* _Work task_:
Print exactly the line that contains "Click the Invite button" along with every line beneath it to the end of the records below, and omit pictures.

* _Given entries_:
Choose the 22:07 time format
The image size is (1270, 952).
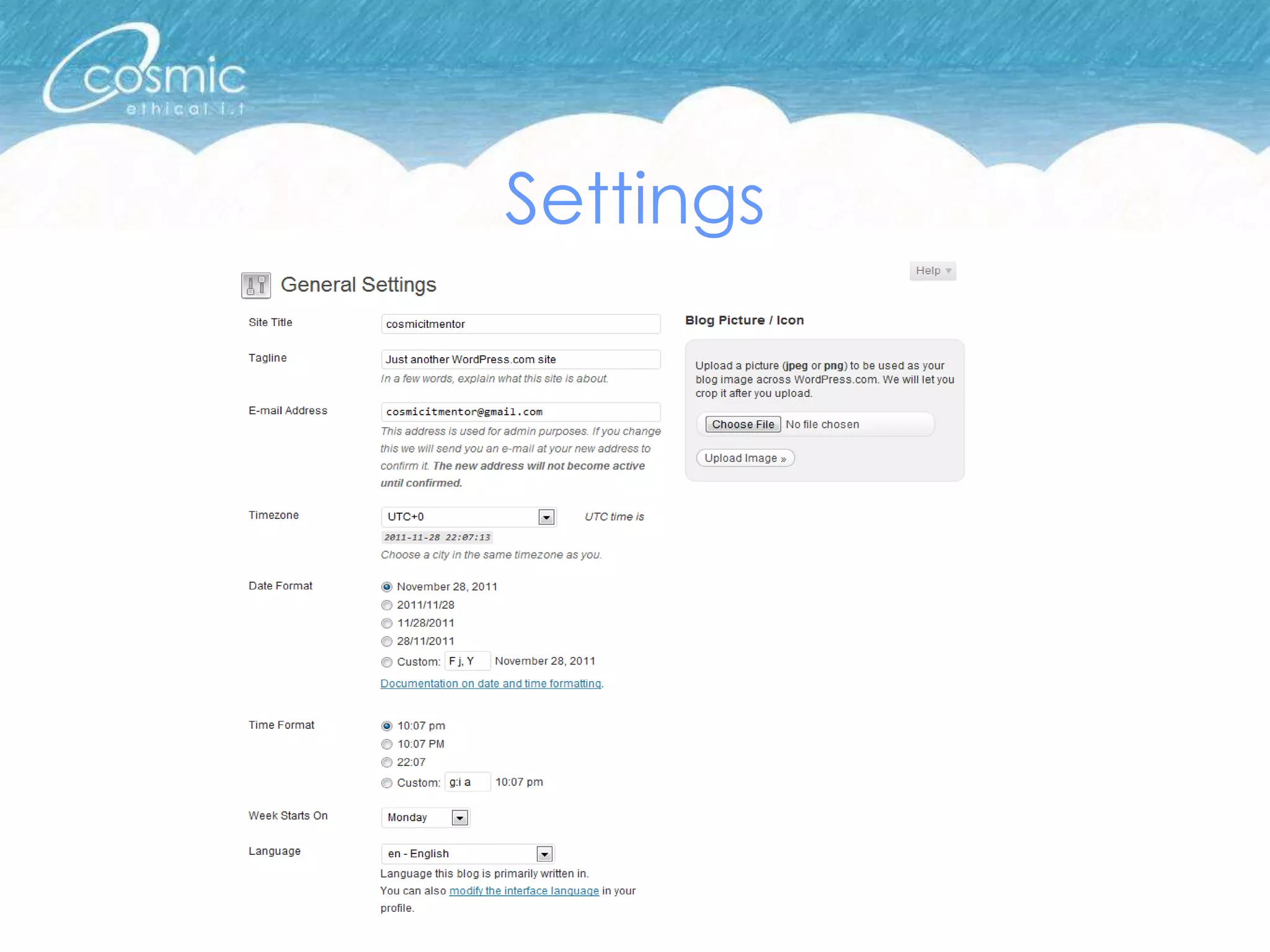387,762
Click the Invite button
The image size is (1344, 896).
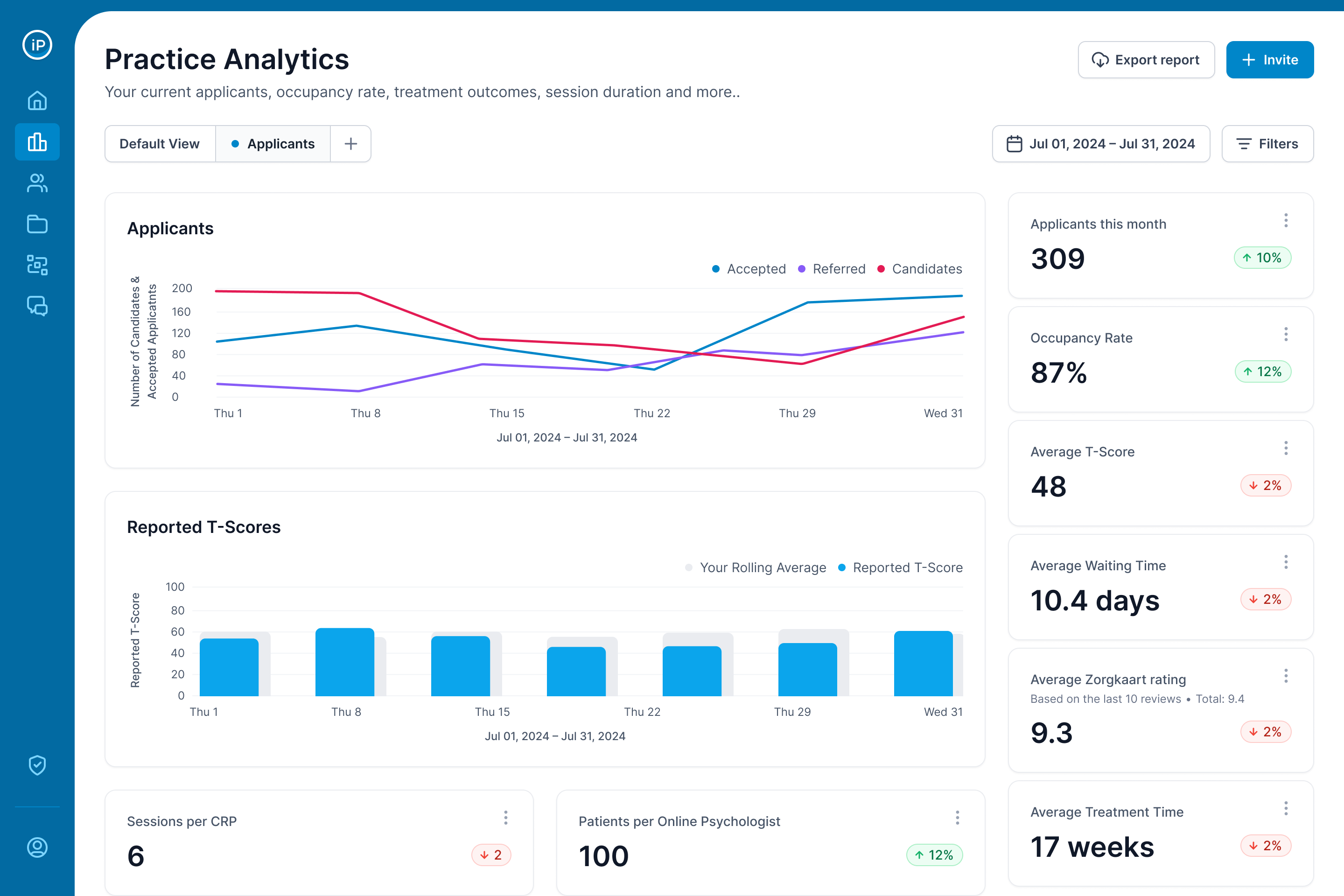1269,60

* _Written solution_:
Click the Invite button
The image size is (1344, 896).
1269,60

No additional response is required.